-- EXTRAIT PRÉSENTÉ --

┌──

Amzer-lenn / Temps de lecture : 12 min

Evangile de Jésus Christ selon saint Matthieu (5, 17-37)

Malgré les premiers versets de notre passage dans lesquels Jésus se garde contre une fausse interprétation concernant sa venue, beaucoup de chrétiens d’hier et d’aujourd’hui sont tombés dans le piège. Jésus aurait rompu avec l’Ancien Testament au nom de l’amour du prochain et d’un libéralisme avant la lettre. Et bien évidemment l’Eglise l’aurait trahi en instituant un nouveau légalisme qui n’aurait rien à envier en dureté à celui de la loi de Moïse !

Notons qu’au IIe siècle Marcion, exégète romain, avait à peu près énoncé ces idées sans attendre l’empereur Constantin et l’Edit de Milan de 313 (nous fêtons son 1700eanniversaire) qui allait marquer la fin des persécutions contre les chrétiens. Début des infidélités ou commencement d’une nouvelle ère ? Tout dépend de la façon dont vous vous laissez influencer par les médias, ou de la façon dont vous vous en gardez.

Au cours de son ministère terrestre, Jésus a apporté quelques changements dans l’application du Sabbat et dans la distinction du pur et de l’impur, changements qui lui ont valu l’accusation de ne plus suivre les préceptes de l’Ecriture Sainte appelés la loi et les prophètes.

Si on ajoute à cela l’attitude de saint Paul sur la circoncision et ce qu’il a dit et écrit à ce sujet avant que saint Matthieu n’ait écrit son évangile, on comprend que notre narrateur insiste sur la fidélité de Jésus à la loi et aux prophètes. Jésus n’est ni un traitre, ni un démagogue libéral. En contestant certaines formes de légalisme, Jésus n’entend pas trahir le judaïsme, pas plus qu’après lui saint Paul n’a prétendu le faire. Il veut simplement le purifier au travers de son Messianisme afin qu’il soit plus à même d’accomplir ce que Dieu a demandé à Abraham : « former un peuple saint pour attirer toutes les familles de la Terre afin qu’elles soient bénies en lui » (Genèse 12, 3).

Il ne s’agit donc pas de supprimer ou d’amoindrir certains commandements de Dieu comme cela est rappelé au début de notre passage mais au contraire de mieux les respecter en les approfondissant quitte à modifier leur mode d’application. Et cela va aboutir en fait à une exigence plus grande parce que plus spirituelle devant être mieux acceptée au delà des frontières du peuple juif. Jésus mise au fond sur la conception universaliste de la sagesse telle qu’elle est développée dans la littérature sapientiale de son peuple. La première lecture d’aujourd’hui est on ne peut plus claire à ce sujet ; Ben Sirac évoque la vie et la mort proposées comme choix à chaque homme à propos de l’obéissance aux commandements. On ne saurait être plus universaliste puisque la vie et la mort regardent tout homme. Saint Paul de même parle de sagesse aux Corinthiens, dont la communauté est à majorité pagano-chrétienne. Autant d’illustrations scripturaires du rapport de la raison et de la foi, si bien mis en évidence par l’Ecriture Sainte tout comme par les Pères de l’Eglise, si magistralement rappelé par notre pape émérite Benoît XVI.

└──

-- DONNÉES D'ENTRÉE --
┌──

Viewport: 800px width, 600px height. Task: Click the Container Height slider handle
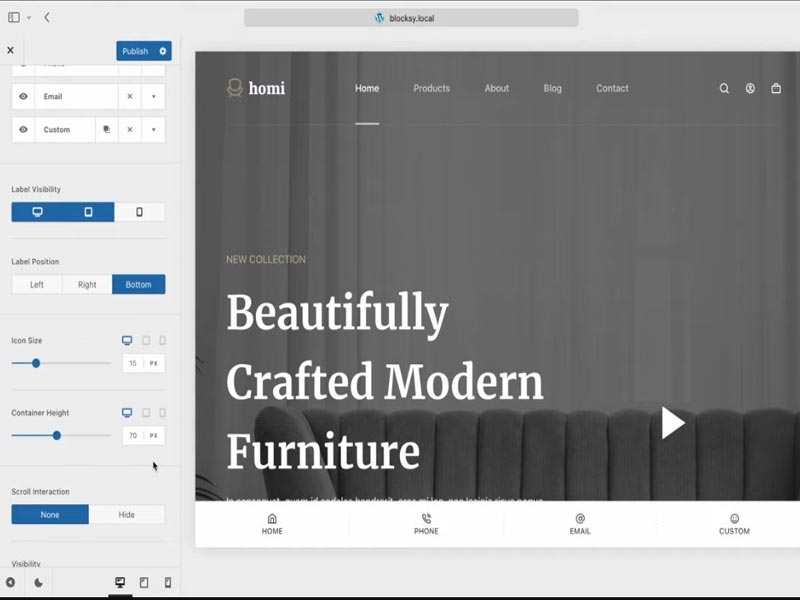tap(57, 435)
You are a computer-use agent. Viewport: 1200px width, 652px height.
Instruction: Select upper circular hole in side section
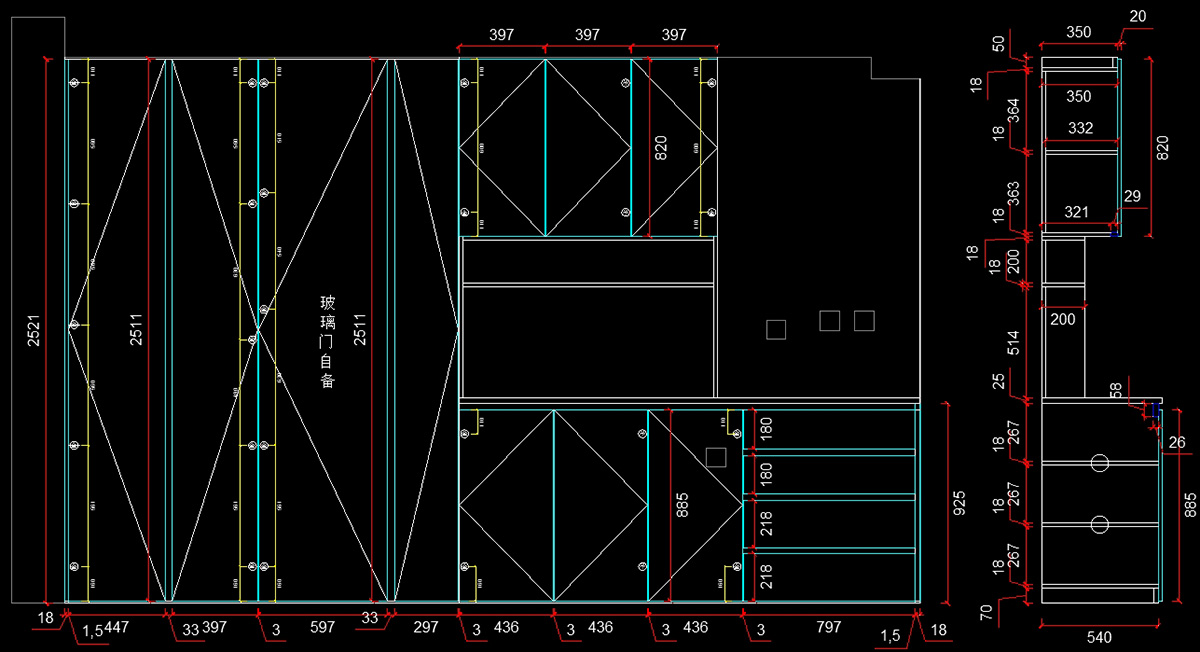click(x=1100, y=463)
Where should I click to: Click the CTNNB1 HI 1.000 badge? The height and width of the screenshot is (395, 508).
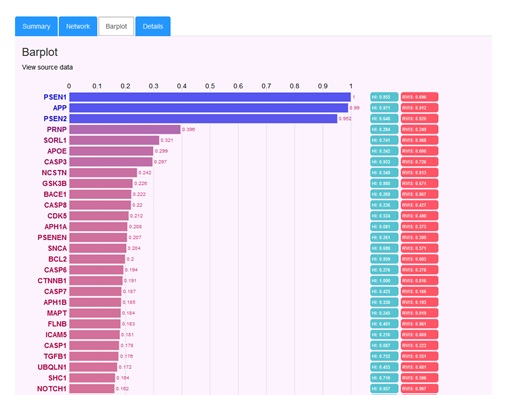click(x=384, y=281)
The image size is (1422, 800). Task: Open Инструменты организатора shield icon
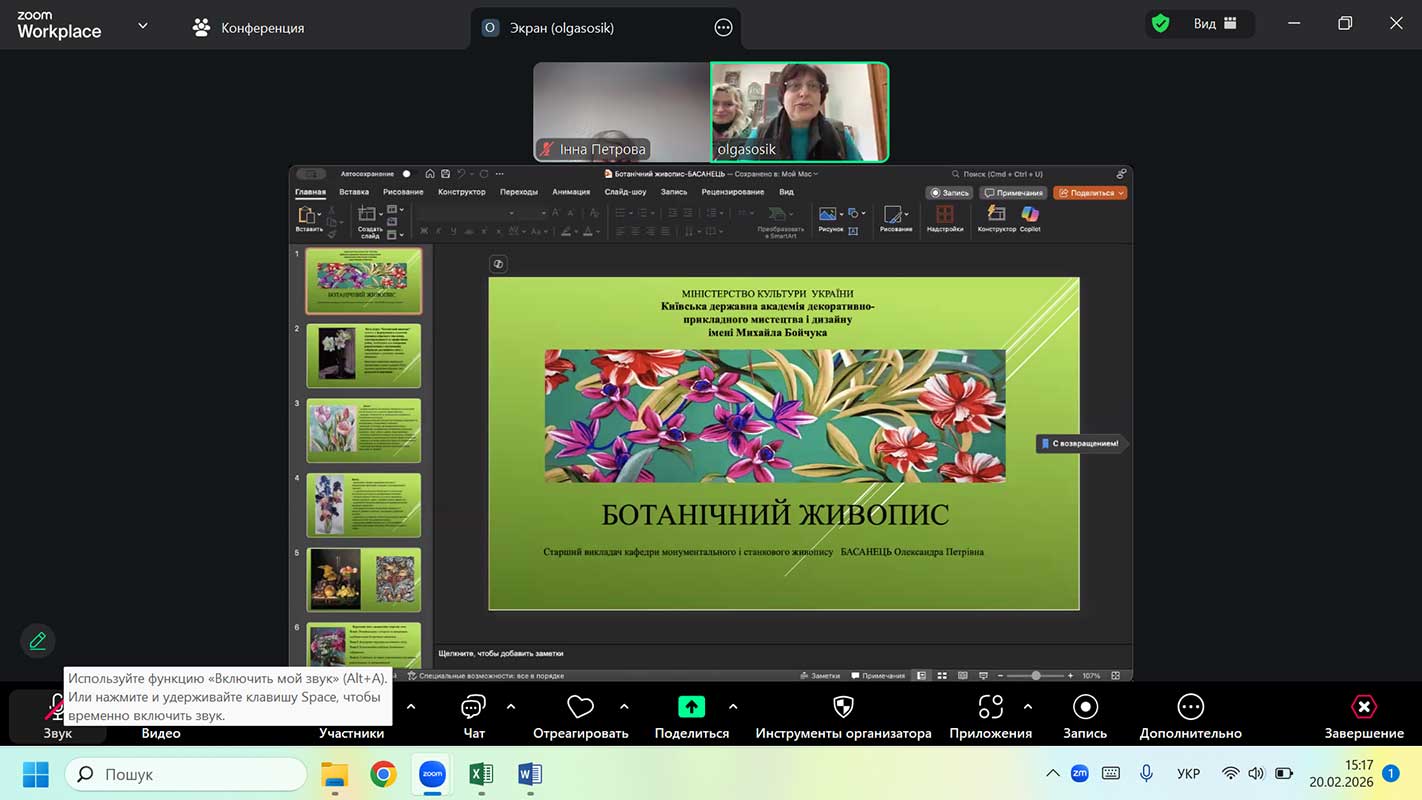coord(843,708)
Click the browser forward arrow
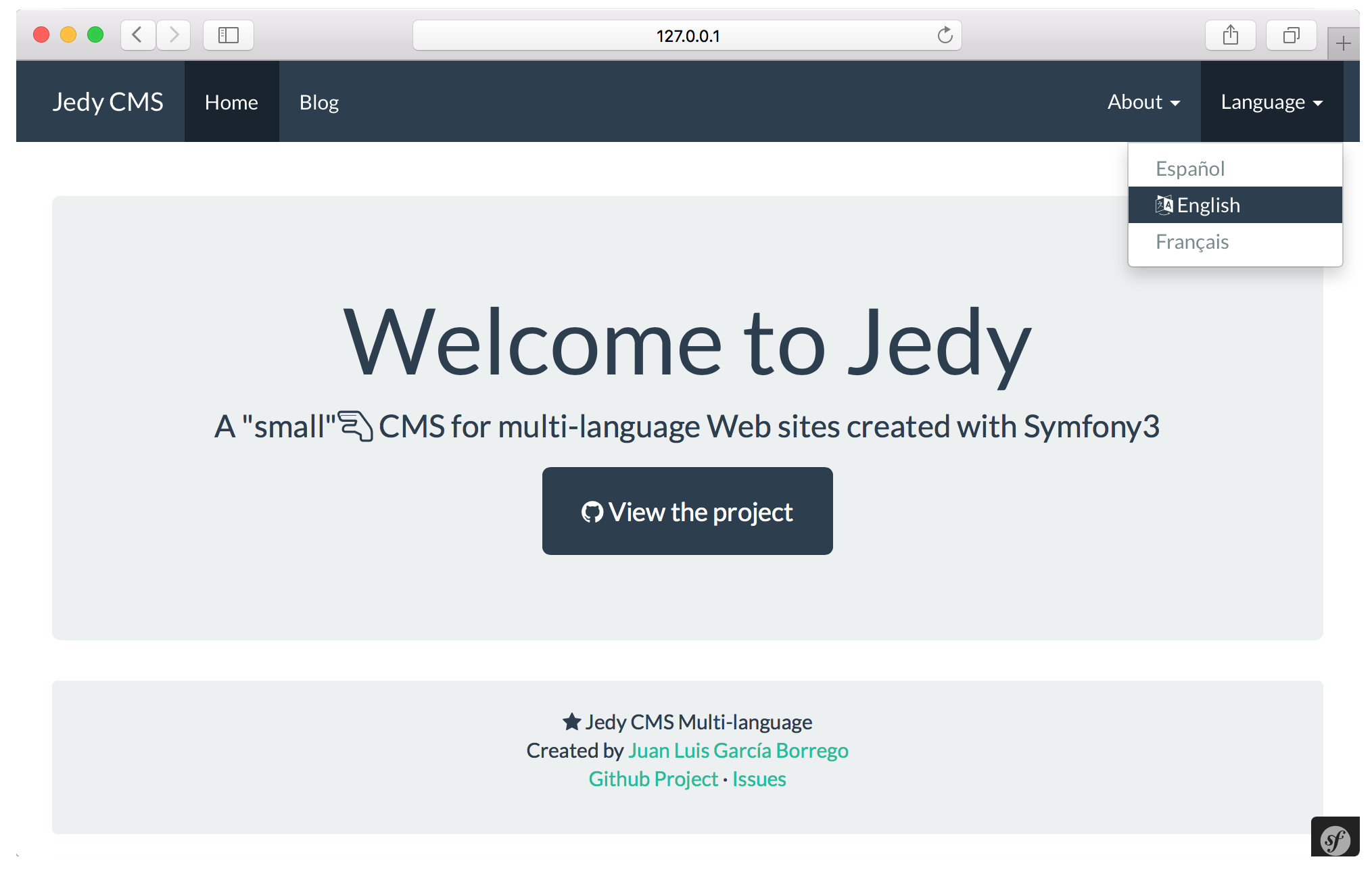1372x872 pixels. point(174,35)
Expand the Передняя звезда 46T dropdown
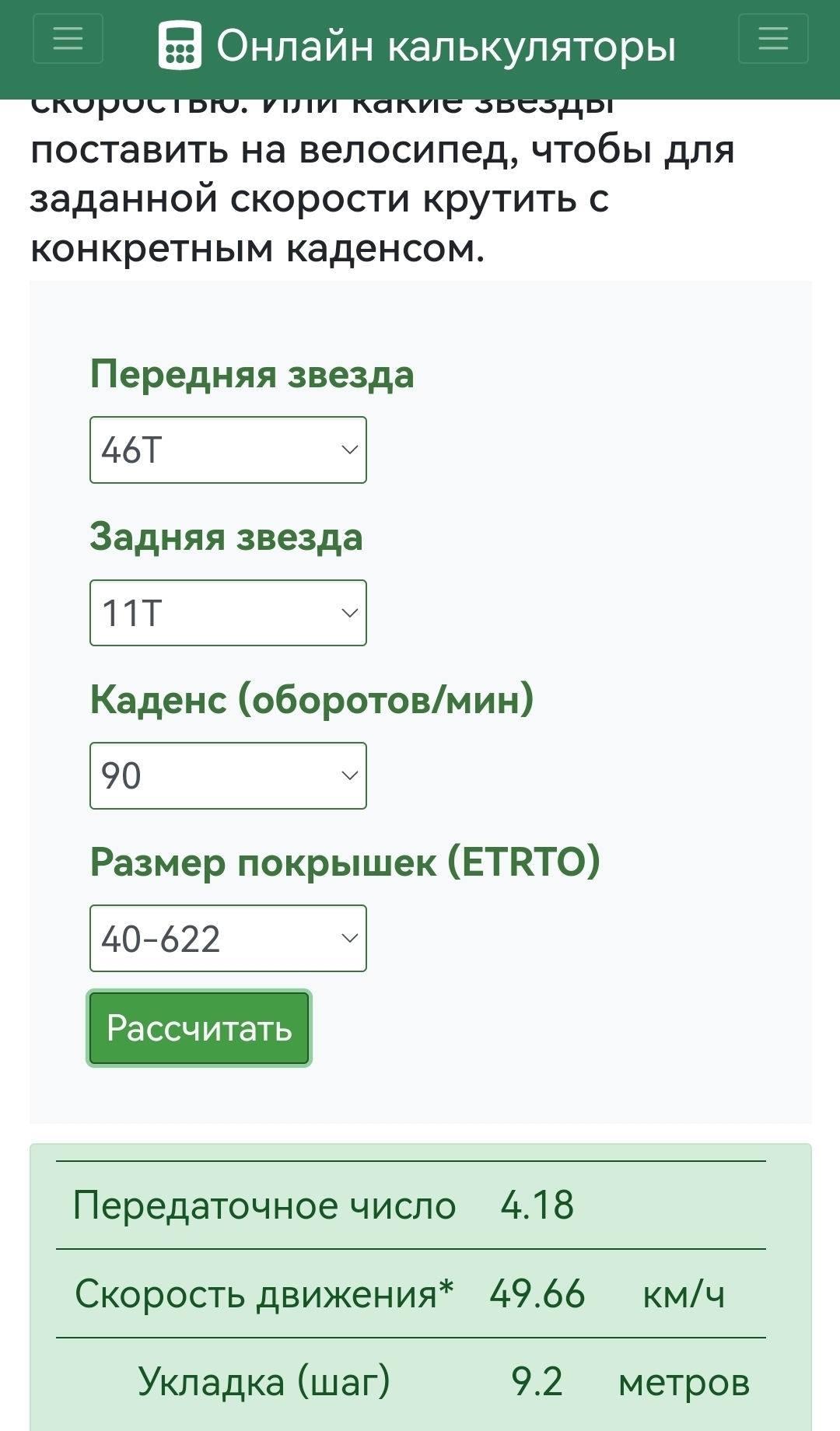This screenshot has height=1431, width=840. pyautogui.click(x=228, y=450)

└──

-- LISTE DES TÂCHES --
A) D'après l'extrait présenté, de quelle année date l'Édit de Milan ?
B) Substituez « Display area » à « Viewport » dans toute la liste et recopiez-la sans les images, le reste demeurant inchangé.
La liste n'a aucun rapport avec l'extrait présenté.

-- EXERCICES RÉSOLUS --
A) De 313.

B)
Display area: 800px width, 600px height. Task: Click the Container Height slider handle
tap(57, 435)
You are a computer-use agent. Display area: 1200px width, 652px height.
Instruction: Select upper circular hole in side section
click(x=1100, y=463)
Where should I click to: Click the CTNNB1 HI 1.000 badge? The height and width of the screenshot is (395, 508).
click(x=384, y=281)
The image size is (1422, 800). Task: Open Инструменты организатора shield icon
coord(843,708)
Click the browser forward arrow
1372x872 pixels. point(174,35)
Expand the Передняя звезда 46T dropdown
This screenshot has height=1431, width=840. pyautogui.click(x=228, y=450)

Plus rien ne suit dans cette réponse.